* Activity:
The expected result is the material below, reproduced exactly from its first line through the line containing "Product Details (32, 473)".

▬▬▬

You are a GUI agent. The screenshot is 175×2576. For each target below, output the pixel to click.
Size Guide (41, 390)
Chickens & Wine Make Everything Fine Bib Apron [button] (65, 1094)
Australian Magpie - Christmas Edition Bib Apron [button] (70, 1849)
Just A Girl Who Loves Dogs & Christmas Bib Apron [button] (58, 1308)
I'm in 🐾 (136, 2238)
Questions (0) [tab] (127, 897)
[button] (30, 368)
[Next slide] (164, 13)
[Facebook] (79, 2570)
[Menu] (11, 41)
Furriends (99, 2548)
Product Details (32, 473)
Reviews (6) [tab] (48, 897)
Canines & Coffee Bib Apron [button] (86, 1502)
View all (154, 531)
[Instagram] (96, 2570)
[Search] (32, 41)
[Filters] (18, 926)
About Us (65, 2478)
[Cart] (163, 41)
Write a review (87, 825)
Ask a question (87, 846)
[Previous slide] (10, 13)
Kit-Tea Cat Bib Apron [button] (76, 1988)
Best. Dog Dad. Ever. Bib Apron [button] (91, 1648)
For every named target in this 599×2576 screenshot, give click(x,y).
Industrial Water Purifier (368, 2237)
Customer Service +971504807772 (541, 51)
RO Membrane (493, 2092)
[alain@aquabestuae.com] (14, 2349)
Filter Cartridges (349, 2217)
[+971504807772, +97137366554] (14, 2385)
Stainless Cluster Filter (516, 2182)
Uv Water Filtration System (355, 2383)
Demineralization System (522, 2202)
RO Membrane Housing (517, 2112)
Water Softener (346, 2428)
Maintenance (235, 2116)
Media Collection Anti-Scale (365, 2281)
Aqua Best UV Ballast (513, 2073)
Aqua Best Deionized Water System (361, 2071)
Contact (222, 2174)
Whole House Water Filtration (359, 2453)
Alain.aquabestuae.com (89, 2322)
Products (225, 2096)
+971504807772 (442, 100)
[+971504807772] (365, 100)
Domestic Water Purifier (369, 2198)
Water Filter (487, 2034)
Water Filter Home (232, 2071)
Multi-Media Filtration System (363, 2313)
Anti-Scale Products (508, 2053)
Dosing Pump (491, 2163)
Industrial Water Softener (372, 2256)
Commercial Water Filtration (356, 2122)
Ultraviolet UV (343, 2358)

▬▬▬

* Solution to this exercise:
You are a GUI agent. The screenshot is 175×2576. For each target below, output the pixel to click.
Size Guide (41, 390)
Chickens & Wine Make Everything Fine Bib Apron [button] (65, 1094)
Australian Magpie - Christmas Edition Bib Apron [button] (70, 1849)
Just A Girl Who Loves Dogs & Christmas Bib Apron [button] (58, 1308)
I'm in 🐾 (136, 2238)
Questions (0) [tab] (127, 897)
[button] (30, 368)
[Next slide] (164, 13)
[Facebook] (79, 2570)
[Menu] (11, 41)
Furriends (99, 2548)
Product Details (32, 473)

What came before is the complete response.